Comparada com as grandes obras corais (paixões, missas, cantatas, motetes) e com as peças orquestrais (Concertos Brandeburgueses, concertos para cravo e violino, suites), a música de câmara de Bach é um gosto um pouco mais exclusivo, se falarmos de popularidade. No entanto, mesmo quem tenha dificuldade em assimilar as partitas para violino solo pode apreciar as sonatas para violino e teclas, em especial numa gravação como esta, onde não encontramos os problemas de desequilíbrio sonoro que às vezes afligem versões, como esta, onde o cravo é substituído pelo piano.
Aqui, o pianista David Fray, suave, lírico e aguerrido conforme a circunstância, sempre com um toque de idiossincrasia, é o parceiro ideal do violino. A captação de som também ajuda, e convém reconhecê-lo. Tudo isso é essencial, dado que uma das inovações destas obras, que datam da maturidade de Bach, foi a utilização do cravo obbligato, tão independente e infungível como o outro instrumento. Três vozes independentes, duas das quais a seu cargo, permitem explorar todos os cambiantes harmónicos, melódicos e de textura nas estruturas de fuga nos movimentos rápidos.

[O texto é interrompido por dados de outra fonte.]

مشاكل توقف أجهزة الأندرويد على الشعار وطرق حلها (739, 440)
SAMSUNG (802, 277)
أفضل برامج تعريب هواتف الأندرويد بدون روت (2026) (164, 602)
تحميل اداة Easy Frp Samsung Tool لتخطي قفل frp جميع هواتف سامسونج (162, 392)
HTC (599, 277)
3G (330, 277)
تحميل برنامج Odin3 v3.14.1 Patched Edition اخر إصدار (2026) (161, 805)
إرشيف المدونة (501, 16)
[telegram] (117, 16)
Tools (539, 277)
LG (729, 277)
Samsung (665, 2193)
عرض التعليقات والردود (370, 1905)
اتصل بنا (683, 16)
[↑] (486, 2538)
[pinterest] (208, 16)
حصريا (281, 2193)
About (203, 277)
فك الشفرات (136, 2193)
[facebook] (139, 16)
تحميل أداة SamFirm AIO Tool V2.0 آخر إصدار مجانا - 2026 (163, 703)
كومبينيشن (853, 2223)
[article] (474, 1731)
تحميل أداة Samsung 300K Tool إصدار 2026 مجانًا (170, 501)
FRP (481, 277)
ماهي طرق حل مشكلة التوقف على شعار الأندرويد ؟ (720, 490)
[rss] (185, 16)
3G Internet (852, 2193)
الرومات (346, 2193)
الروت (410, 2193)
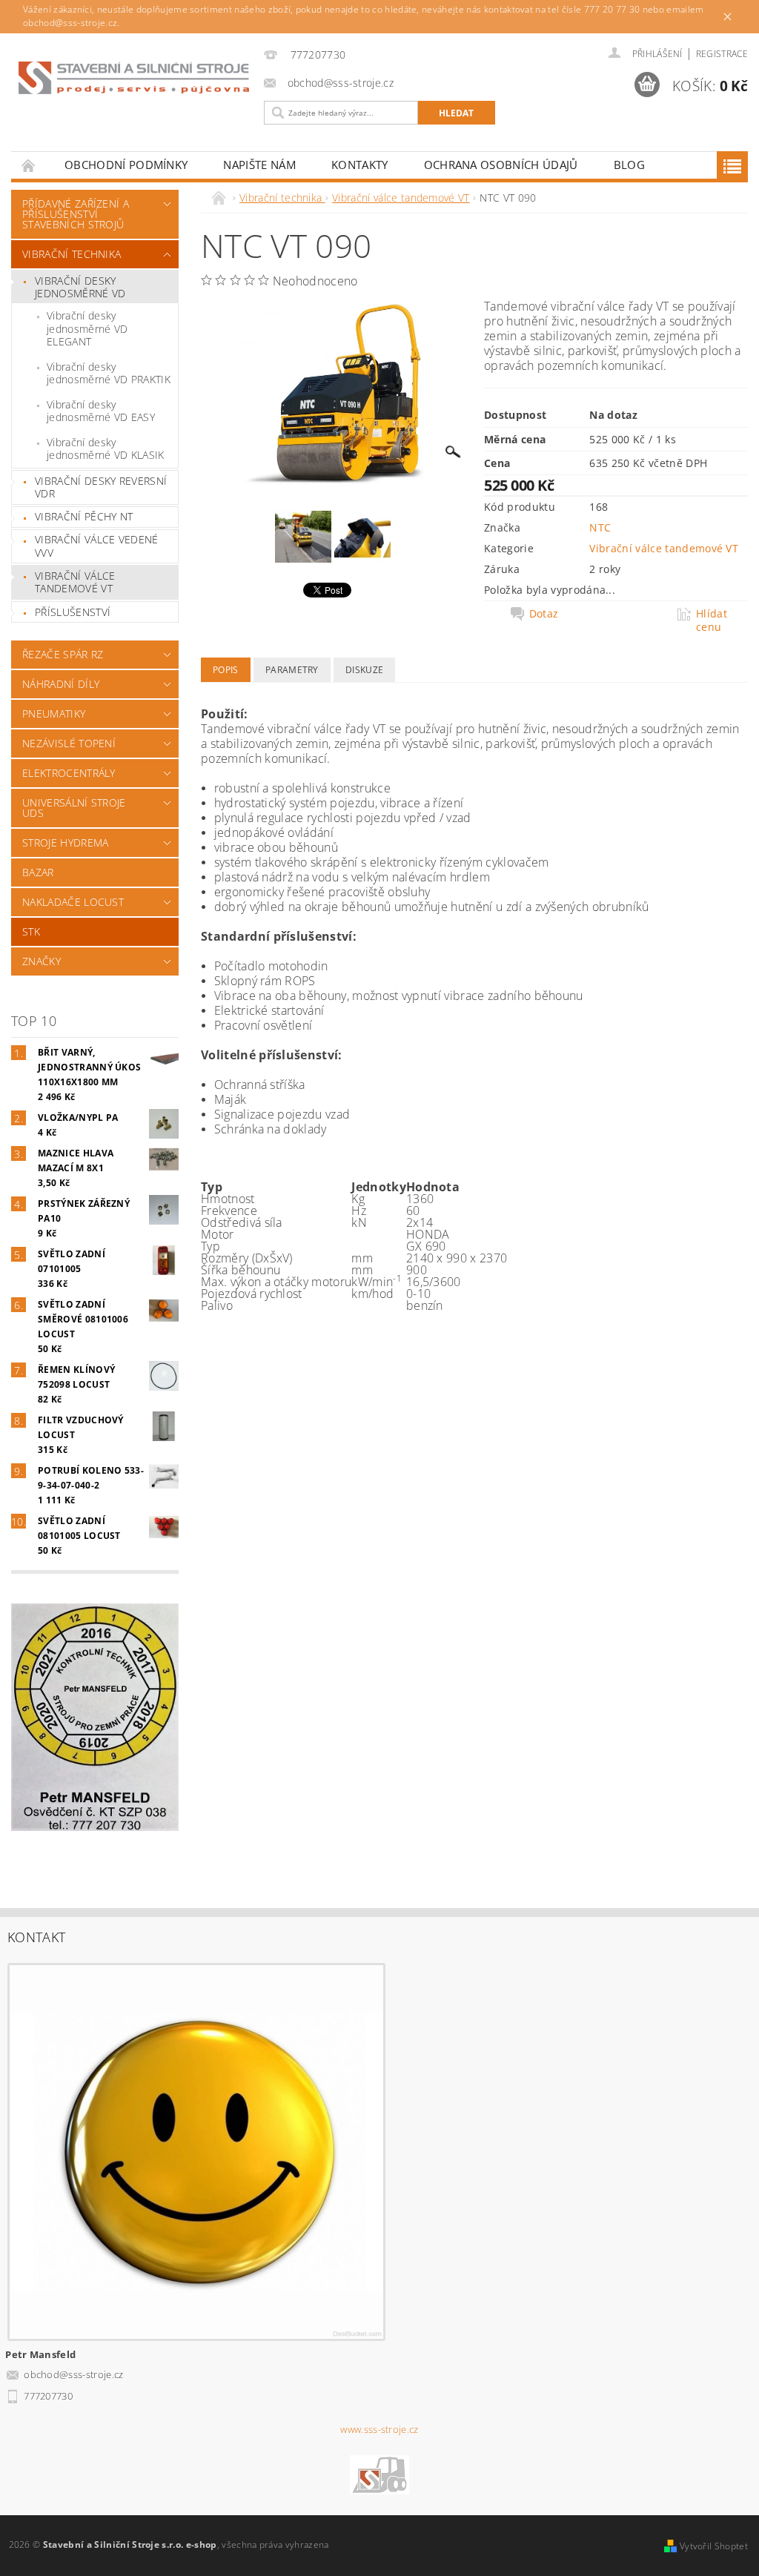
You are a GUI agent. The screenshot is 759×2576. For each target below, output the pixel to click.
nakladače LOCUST (73, 902)
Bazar (38, 872)
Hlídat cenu (711, 620)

Com ambientes que vão desde a ação dramática até à melancolia tranquila, passando por um daqueles movimentos jubilosos que tanto nos podem dar a impressão de estarmos a entrar num espaço em festa como a praticar uma caminhada circunspecta (cada ouvinte é livre de criar as suas próprias imagens, obviamente), estas sonatas são expoentes do reportório. O presente CD é, também, mais uma prova de que, no caso de Bach, renunciar ao piano em nome do purismo seria uma perda substancial.